Provoquer l’Occident sur la question ukrainienne est une méthode hybride typique du Kremlin. Premièrement, la Russie veut certifier dès que possible le gazoduc Nord Stream-2 qui conduit en Allemagne et contourne l’Ukraine. Deuxièmement, Moscou craint de nouvelles sanctions du Trésor américain contre sa dette publique. Troisièmement, la Russie a un certain nombre d’intérêts géopolitiques dans de nombreuses régions du monde où elle est opposée à l’Occident : la France en Afrique, la Turquie au Moyen-Orient et dans le Caucase, les États-Unis en Amérique du Sud et l’Union européenne dans les Balkans. 

« La Russie essaie de maintenir son rôle mondial en menaçant de saper le statu quo partout dans le monde à tout moment », a déclaré Lilia Shevtsova, politologue libérale russe. « Le gouvernement russe a besoin d’un rôle mondial pour compenser son incapacité à faire revivre la Russie par le biais de changements internes ». L’idée de procéder régulièrement à des provocations à la frontière ukrainienne, auxquelles le monde entier prêterait attention à travers des reportages dans les médias internationaux et des déclarations de diplomates de premier plan, s’inscrit dans cette tactique.

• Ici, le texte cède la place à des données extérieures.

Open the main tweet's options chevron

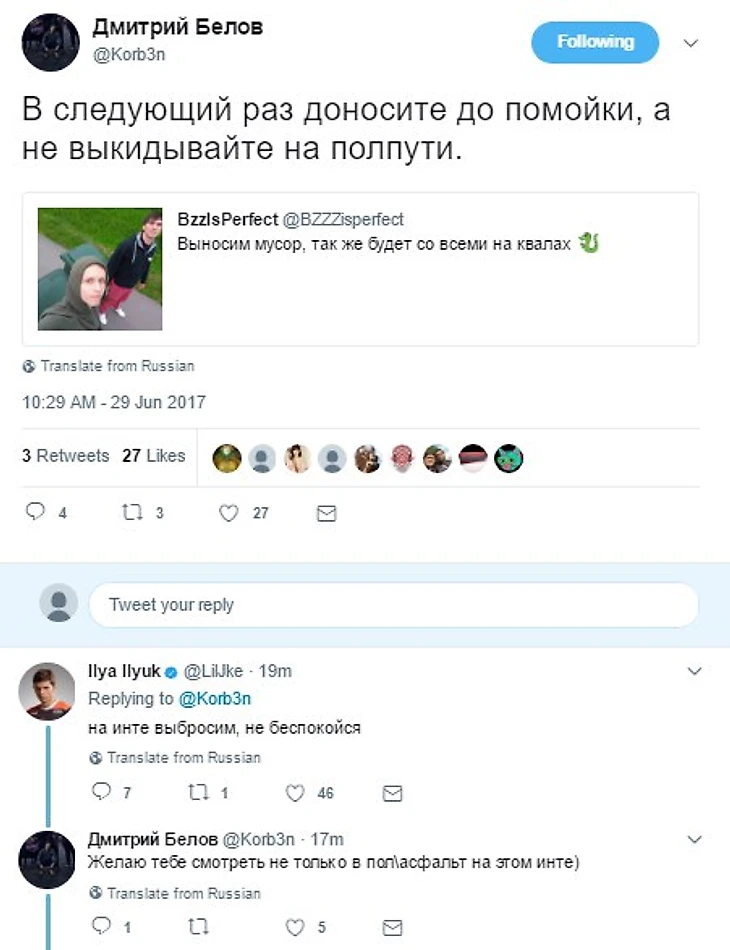point(691,43)
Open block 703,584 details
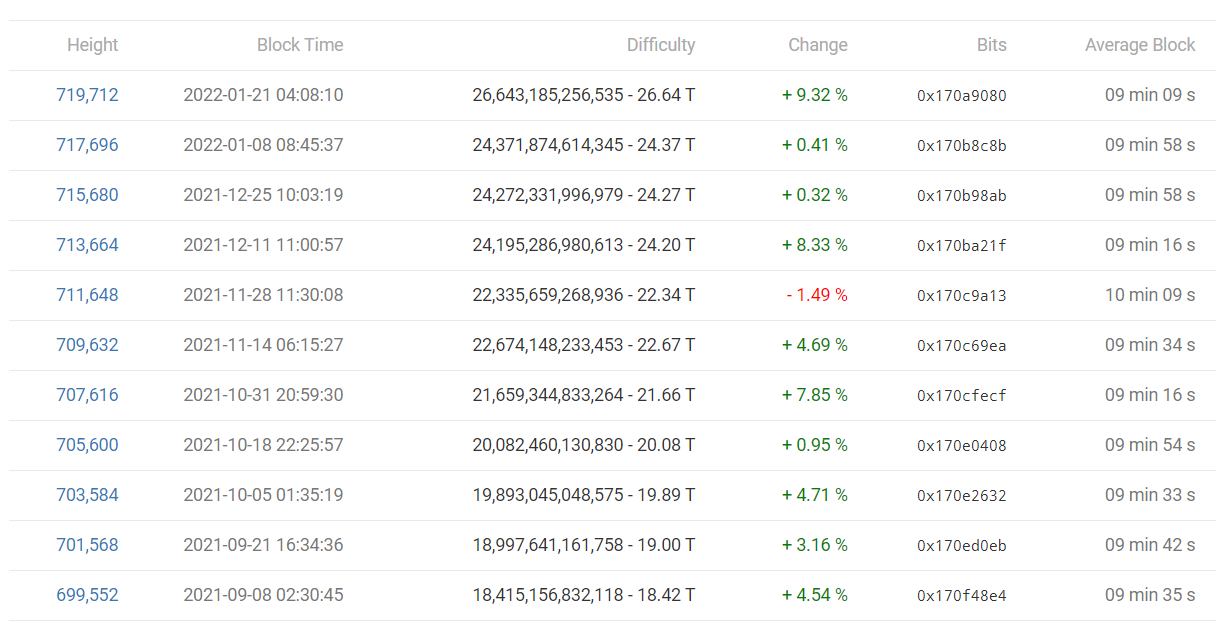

Mykola Sungurovsky, directeur des programmes militaires au Centre Razumkov, cite trois objectifs de l’opération actuelle du Kremlin : démontrer sa force, tester le sentiment occidental et tester l’idée de répandre son influence en Ukraine par la force.

Mais selon Olexiy Danilov, secrétaire du Conseil de sécurité nationale et de défense, Poutine veut accélérer la rencontre avec le président américain Joe Biden après le sommet de Genève en juin 2021. Selon NV, le bureau du président s’attend à ce que les dirigeants des États-Unis et de la Russie se parlent au moins par téléphone d’ici la fin de l’année et discutent du «problème de l’Ukraine». Cela pourrait conduire à une désescalade à la frontière ukrainienne.